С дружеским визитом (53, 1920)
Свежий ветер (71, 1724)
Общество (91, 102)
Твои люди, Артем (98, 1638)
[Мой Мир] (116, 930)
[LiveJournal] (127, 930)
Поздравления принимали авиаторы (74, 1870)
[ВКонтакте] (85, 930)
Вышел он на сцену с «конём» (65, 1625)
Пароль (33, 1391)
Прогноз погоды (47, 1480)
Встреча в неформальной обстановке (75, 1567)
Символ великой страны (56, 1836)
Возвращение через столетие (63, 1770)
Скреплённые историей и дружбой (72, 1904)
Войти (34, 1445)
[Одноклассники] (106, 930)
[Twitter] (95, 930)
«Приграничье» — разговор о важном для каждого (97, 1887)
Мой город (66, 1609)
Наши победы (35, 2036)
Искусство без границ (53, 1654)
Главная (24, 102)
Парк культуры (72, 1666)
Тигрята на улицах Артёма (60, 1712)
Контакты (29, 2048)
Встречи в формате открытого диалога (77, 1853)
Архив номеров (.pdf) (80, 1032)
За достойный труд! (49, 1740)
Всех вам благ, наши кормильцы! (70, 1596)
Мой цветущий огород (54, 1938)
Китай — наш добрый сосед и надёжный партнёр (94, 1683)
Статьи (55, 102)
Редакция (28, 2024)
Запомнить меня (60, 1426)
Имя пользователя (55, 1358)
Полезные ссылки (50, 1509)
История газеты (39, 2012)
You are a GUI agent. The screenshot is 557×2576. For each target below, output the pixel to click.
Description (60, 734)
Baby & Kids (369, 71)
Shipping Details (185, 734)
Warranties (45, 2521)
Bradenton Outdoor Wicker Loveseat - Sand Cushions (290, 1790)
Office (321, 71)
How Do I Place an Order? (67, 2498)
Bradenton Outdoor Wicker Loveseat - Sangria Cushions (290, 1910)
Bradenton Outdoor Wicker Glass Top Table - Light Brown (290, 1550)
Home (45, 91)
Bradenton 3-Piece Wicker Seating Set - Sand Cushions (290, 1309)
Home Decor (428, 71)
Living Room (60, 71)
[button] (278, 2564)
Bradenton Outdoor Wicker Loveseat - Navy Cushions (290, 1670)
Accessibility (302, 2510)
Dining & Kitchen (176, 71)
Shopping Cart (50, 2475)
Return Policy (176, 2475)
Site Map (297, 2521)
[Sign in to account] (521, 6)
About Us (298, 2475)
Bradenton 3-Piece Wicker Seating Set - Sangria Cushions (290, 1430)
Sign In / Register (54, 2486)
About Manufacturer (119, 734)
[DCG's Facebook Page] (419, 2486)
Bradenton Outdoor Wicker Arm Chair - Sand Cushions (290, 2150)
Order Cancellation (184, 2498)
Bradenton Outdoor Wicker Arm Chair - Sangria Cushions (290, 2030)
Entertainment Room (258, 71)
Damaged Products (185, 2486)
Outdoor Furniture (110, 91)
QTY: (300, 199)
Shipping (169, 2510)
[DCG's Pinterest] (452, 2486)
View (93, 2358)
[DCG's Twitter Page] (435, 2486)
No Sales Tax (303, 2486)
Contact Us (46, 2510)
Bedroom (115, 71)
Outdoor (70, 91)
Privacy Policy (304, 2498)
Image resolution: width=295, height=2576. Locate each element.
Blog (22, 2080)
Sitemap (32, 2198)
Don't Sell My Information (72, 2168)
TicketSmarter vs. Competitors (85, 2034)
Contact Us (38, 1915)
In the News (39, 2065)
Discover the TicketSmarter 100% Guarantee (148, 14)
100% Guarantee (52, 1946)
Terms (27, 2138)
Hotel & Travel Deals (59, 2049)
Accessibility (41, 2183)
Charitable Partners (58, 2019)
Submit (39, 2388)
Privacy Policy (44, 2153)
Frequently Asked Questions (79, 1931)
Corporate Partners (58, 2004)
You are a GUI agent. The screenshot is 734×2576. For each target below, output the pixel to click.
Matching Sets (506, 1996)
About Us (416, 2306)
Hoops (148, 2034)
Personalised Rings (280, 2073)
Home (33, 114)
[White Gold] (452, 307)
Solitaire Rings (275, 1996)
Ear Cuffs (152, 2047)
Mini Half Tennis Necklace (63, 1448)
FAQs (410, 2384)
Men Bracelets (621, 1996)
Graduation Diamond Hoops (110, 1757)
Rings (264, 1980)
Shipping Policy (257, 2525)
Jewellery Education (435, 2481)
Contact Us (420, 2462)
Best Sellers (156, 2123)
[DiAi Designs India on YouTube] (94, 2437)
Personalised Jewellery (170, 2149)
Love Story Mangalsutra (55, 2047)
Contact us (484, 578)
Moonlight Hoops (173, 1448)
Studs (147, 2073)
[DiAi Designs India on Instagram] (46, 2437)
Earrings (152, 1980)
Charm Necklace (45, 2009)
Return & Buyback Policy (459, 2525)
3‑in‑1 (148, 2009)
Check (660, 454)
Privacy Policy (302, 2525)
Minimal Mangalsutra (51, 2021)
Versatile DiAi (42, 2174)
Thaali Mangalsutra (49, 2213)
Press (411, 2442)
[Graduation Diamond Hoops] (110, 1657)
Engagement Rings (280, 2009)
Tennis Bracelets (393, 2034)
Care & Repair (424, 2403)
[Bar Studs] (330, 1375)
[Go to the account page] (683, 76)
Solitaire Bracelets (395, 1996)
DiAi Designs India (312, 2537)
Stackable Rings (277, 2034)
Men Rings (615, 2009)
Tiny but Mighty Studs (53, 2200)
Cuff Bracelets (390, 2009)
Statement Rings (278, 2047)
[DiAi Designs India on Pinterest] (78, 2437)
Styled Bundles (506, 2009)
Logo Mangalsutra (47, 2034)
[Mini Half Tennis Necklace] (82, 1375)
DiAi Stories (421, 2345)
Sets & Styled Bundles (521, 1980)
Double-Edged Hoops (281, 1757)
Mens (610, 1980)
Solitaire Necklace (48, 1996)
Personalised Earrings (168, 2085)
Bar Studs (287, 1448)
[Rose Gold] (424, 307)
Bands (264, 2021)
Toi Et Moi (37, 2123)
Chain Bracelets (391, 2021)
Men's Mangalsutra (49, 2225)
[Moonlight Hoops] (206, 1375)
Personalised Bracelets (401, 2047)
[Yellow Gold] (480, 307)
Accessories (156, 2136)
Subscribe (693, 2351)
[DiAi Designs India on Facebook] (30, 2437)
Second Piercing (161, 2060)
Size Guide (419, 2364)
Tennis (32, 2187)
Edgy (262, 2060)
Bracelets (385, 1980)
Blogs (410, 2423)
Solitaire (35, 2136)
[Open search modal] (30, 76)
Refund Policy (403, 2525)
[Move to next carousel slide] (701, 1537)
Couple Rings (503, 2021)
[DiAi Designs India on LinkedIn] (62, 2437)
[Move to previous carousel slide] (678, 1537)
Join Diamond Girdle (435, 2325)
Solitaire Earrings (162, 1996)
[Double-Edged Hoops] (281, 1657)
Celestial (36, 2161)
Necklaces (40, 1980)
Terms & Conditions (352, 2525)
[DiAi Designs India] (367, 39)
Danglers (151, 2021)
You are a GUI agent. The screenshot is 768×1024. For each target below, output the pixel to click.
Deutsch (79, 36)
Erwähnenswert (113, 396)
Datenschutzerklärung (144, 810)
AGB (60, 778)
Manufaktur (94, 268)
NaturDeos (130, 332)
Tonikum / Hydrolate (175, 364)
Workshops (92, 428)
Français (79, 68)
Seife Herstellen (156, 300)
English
────────────────────
Action item - All records should be returned verbatim, none left out.

Answer space -
С дружеским визитом (53, 1920)
Свежий ветер (71, 1724)
Общество (91, 102)
Твои люди, Артем (98, 1638)
[Мой Мир] (116, 930)
[LiveJournal] (127, 930)
Поздравления принимали авиаторы (74, 1870)
[ВКонтакте] (85, 930)
Вышел он на сцену с «конём» (65, 1625)
Пароль (33, 1391)
Прогноз погоды (47, 1480)
Встреча в неформальной обстановке (75, 1567)
Символ великой страны (56, 1836)
Возвращение через столетие (63, 1770)
Скреплённые историей и дружбой (72, 1904)
Войти (34, 1445)
[Одноклассники] (106, 930)
[Twitter] (95, 930)
«Приграничье» — разговор о важном для каждого (97, 1887)
Мой город (66, 1609)
Наши победы (35, 2036)
Искусство без границ (53, 1654)
Главная (24, 102)
Парк культуры (72, 1666)
Тигрята на улицах Артёма (60, 1712)
Контакты (29, 2048)
Встречи в формате открытого диалога (77, 1853)
Архив номеров (.pdf) (80, 1032)
За достойный труд! (49, 1740)
Всех вам благ, наши кормильцы! (70, 1596)
Мой цветущий огород (54, 1938)
Китай — наш добрый сосед и надёжный партнёр (94, 1683)
Статьи (55, 102)
Редакция (28, 2024)
Запомнить меня (60, 1426)
Имя пользователя (55, 1358)
Полезные ссылки (50, 1509)
История газеты (39, 2012)
You are a GUI agent. The screenshot is 557×2576. For each target below, output the pixel to click.
Description (60, 734)
Baby & Kids (369, 71)
Shipping Details (185, 734)
Warranties (45, 2521)
Bradenton Outdoor Wicker Loveseat - Sand Cushions (290, 1790)
Office (321, 71)
How Do I Place an Order? (67, 2498)
Bradenton Outdoor Wicker Loveseat - Sangria Cushions (290, 1910)
Bradenton Outdoor Wicker Glass Top Table - Light Brown (290, 1550)
Home (45, 91)
Bradenton 3-Piece Wicker Seating Set - Sand Cushions (290, 1309)
Home Decor (428, 71)
Living Room (60, 71)
[button] (278, 2564)
Bradenton Outdoor Wicker Loveseat - Navy Cushions (290, 1670)
Accessibility (302, 2510)
Dining & Kitchen (176, 71)
Shopping Cart (50, 2475)
Return Policy (176, 2475)
Site Map (297, 2521)
[Sign in to account] (521, 6)
About Us (298, 2475)
Bradenton 3-Piece Wicker Seating Set - Sangria Cushions (290, 1430)
Sign In / Register (54, 2486)
About Manufacturer (119, 734)
[DCG's Facebook Page] (419, 2486)
Bradenton Outdoor Wicker Arm Chair - Sand Cushions (290, 2150)
Order Cancellation (184, 2498)
Bradenton Outdoor Wicker Arm Chair - Sangria Cushions (290, 2030)
Entertainment Room (258, 71)
Damaged Products (185, 2486)
Outdoor Furniture (110, 91)
QTY: (300, 199)
Shipping (169, 2510)
[DCG's Pinterest] (452, 2486)
View (93, 2358)
[DCG's Twitter Page] (435, 2486)
No Sales Tax (303, 2486)
Contact Us (46, 2510)
Bedroom (115, 71)
Outdoor (70, 91)
Privacy Policy (304, 2498)
Image resolution: width=295, height=2576. Locate each element.
Blog (22, 2080)
Sitemap (32, 2198)
Don't Sell My Information (72, 2168)
TicketSmarter vs. Competitors (85, 2034)
Contact Us (38, 1915)
In the News (39, 2065)
Discover the TicketSmarter 100% Guarantee (148, 14)
100% Guarantee (52, 1946)
Terms (27, 2138)
Hotel & Travel Deals (59, 2049)
Accessibility (41, 2183)
Charitable Partners (58, 2019)
Submit (39, 2388)
Privacy Policy (44, 2153)
Frequently Asked Questions (79, 1931)
Corporate Partners (58, 2004)
You are a GUI agent. The screenshot is 734×2576. For each target below, output the pixel to click.
Matching Sets (506, 1996)
About Us (416, 2306)
Hoops (148, 2034)
Personalised Rings (280, 2073)
Home (33, 114)
[White Gold] (452, 307)
Solitaire Rings (275, 1996)
Ear Cuffs (152, 2047)
Mini Half Tennis Necklace (63, 1448)
FAQs (410, 2384)
Men Bracelets (621, 1996)
Graduation Diamond Hoops (110, 1757)
Rings (264, 1980)
Shipping Policy (257, 2525)
Jewellery Education (435, 2481)
Contact Us (420, 2462)
Best Sellers (156, 2123)
[DiAi Designs India on YouTube] (94, 2437)
Personalised Jewellery (170, 2149)
Love Story Mangalsutra (55, 2047)
Contact us (484, 578)
Moonlight Hoops (173, 1448)
Studs (147, 2073)
[DiAi Designs India on Instagram] (46, 2437)
Earrings (152, 1980)
Charm Necklace (45, 2009)
Return & Buyback Policy (459, 2525)
3‑in‑1 (148, 2009)
Check (660, 454)
Privacy Policy (302, 2525)
Minimal Mangalsutra (51, 2021)
Versatile DiAi (42, 2174)
Thaali Mangalsutra (49, 2213)
Press (411, 2442)
[Graduation Diamond Hoops] (110, 1657)
Engagement Rings (280, 2009)
Tennis Bracelets (393, 2034)
Care & Repair (424, 2403)
[Bar Studs] (330, 1375)
[Go to the account page] (683, 76)
Solitaire Bracelets (395, 1996)
DiAi Designs India (312, 2537)
Stackable Rings (277, 2034)
Men Rings (615, 2009)
Tiny but Mighty Studs (53, 2200)
Cuff Bracelets (390, 2009)
Statement Rings (278, 2047)
[DiAi Designs India on Pinterest] (78, 2437)
Styled Bundles (506, 2009)
Logo Mangalsutra (47, 2034)
[Mini Half Tennis Necklace] (82, 1375)
DiAi Stories (421, 2345)
Sets & Styled Bundles (521, 1980)
Double-Edged Hoops (281, 1757)
Mens (610, 1980)
Solitaire Necklace (48, 1996)
Personalised Earrings (168, 2085)
Bar Studs (287, 1448)
[Rose Gold] (424, 307)
Bands (264, 2021)
Toi Et Moi (37, 2123)
Chain Bracelets (391, 2021)
Men's Mangalsutra (49, 2225)
[Moonlight Hoops] (206, 1375)
Personalised Bracelets (401, 2047)
[Yellow Gold] (480, 307)
Accessories (156, 2136)
Subscribe (693, 2351)
[DiAi Designs India on Facebook] (30, 2437)
Second Piercing (161, 2060)
Size Guide (419, 2364)
Tennis (32, 2187)
Edgy (262, 2060)
Bracelets (385, 1980)
Blogs (410, 2423)
Solitaire (35, 2136)
[Open search modal] (30, 76)
Refund Policy (403, 2525)
[Move to next carousel slide] (701, 1537)
Couple Rings (503, 2021)
[DiAi Designs India on LinkedIn] (62, 2437)
[Move to previous carousel slide] (678, 1537)
Join Diamond Girdle (435, 2325)
Solitaire Earrings (162, 1996)
[Double-Edged Hoops] (281, 1657)
Celestial (36, 2161)
Necklaces (40, 1980)
Terms & Conditions (352, 2525)
[DiAi Designs India] (367, 39)
Danglers (151, 2021)
You are a GUI agent. The screenshot is 768×1024. For each target below, output the pixel to click.
Deutsch (79, 36)
Erwähnenswert (113, 396)
Datenschutzerklärung (144, 810)
AGB (60, 778)
Manufaktur (94, 268)
NaturDeos (130, 332)
Tonikum / Hydrolate (175, 364)
Workshops (92, 428)
Français (79, 68)
Seife Herstellen (156, 300)
English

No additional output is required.